Data extracted from a collection:
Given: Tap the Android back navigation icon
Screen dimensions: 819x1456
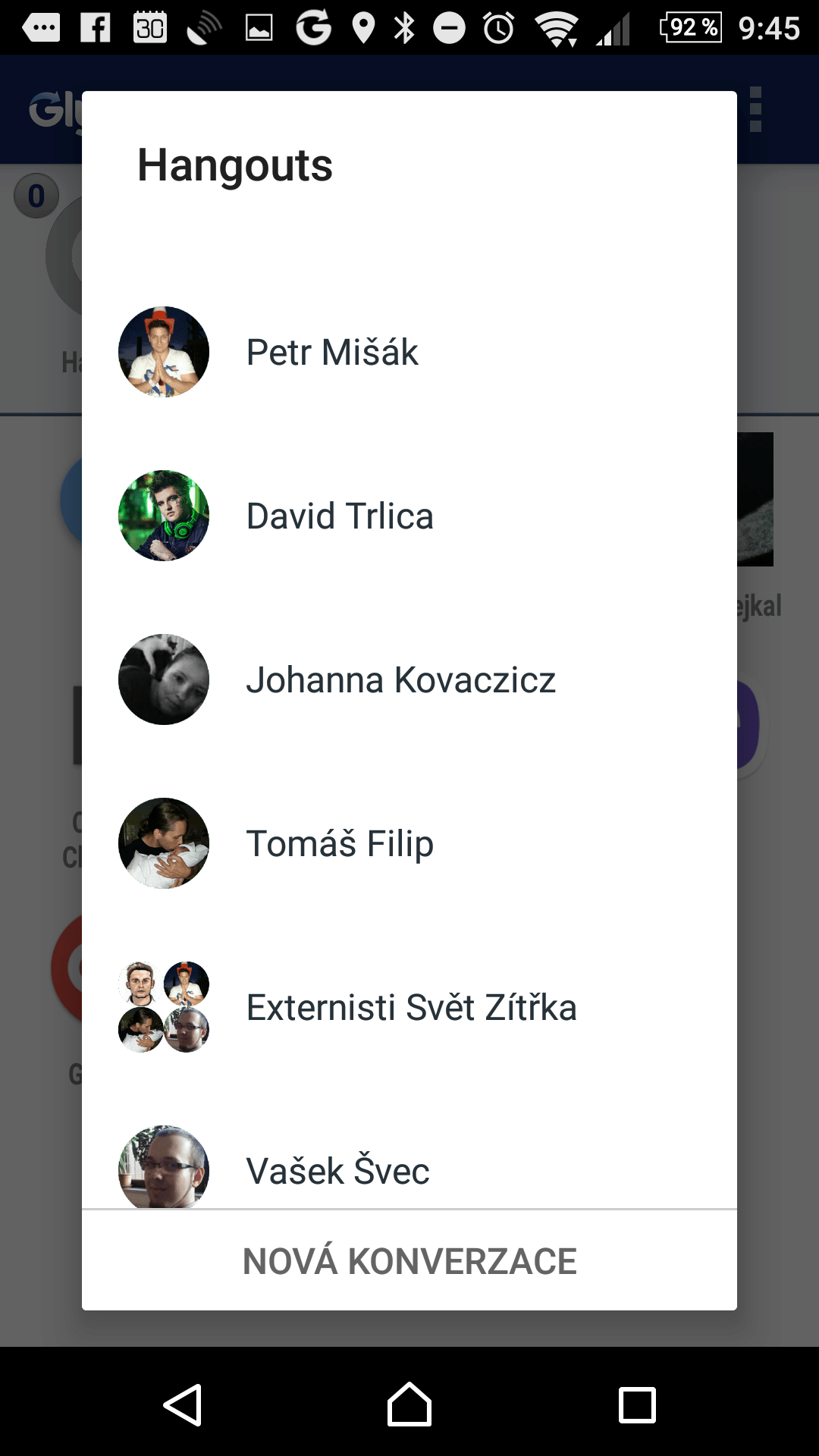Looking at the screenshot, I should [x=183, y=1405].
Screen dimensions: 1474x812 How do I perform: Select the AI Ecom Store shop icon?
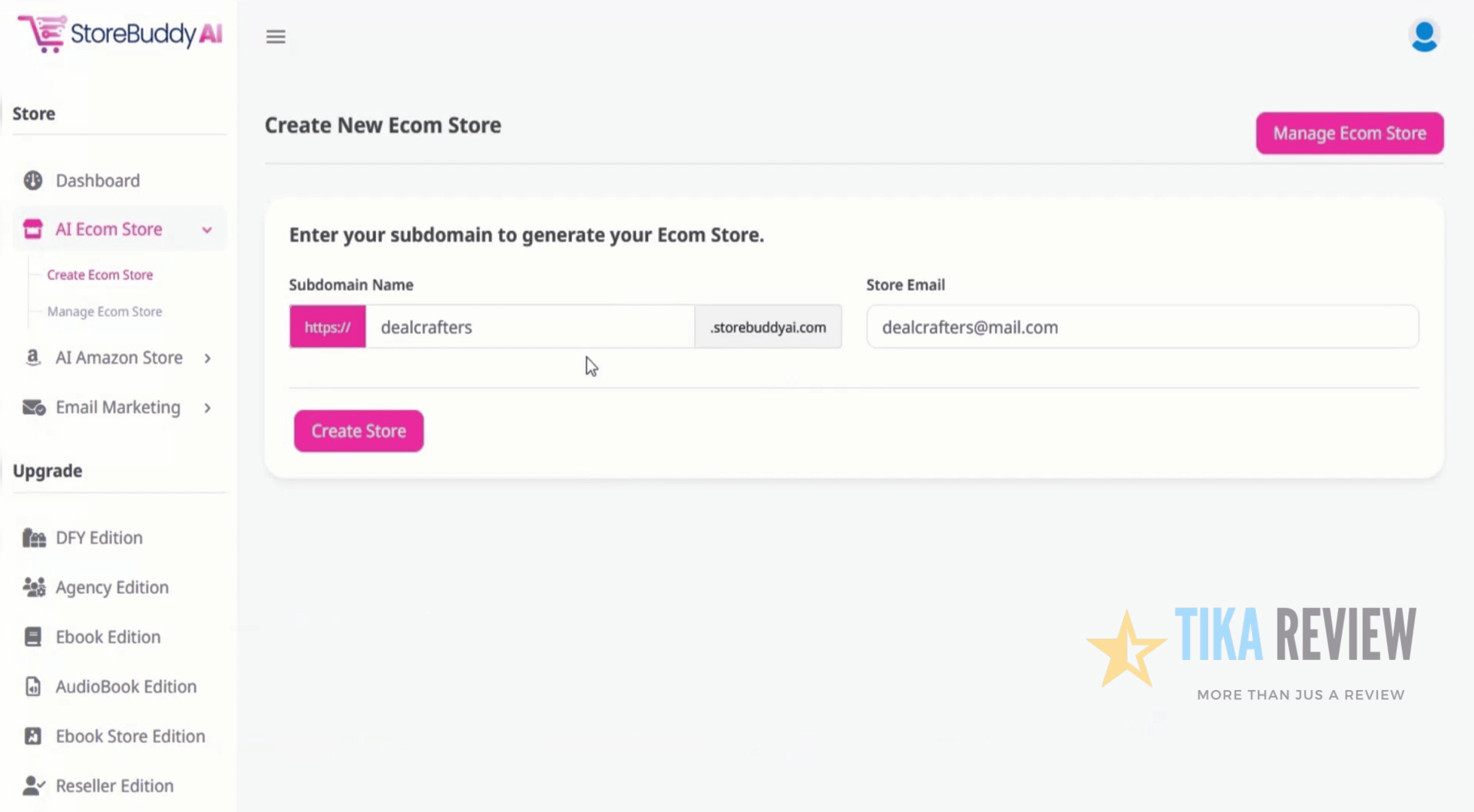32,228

-- Task to complete --
Omitting all pictures, restate word for word the lines from the one containing "Screen dimensions: 1474x812" through the last line of the data.

-- Finished task --
Screen dimensions: 1474x812 How do I perform: Select the AI Ecom Store shop icon?
32,228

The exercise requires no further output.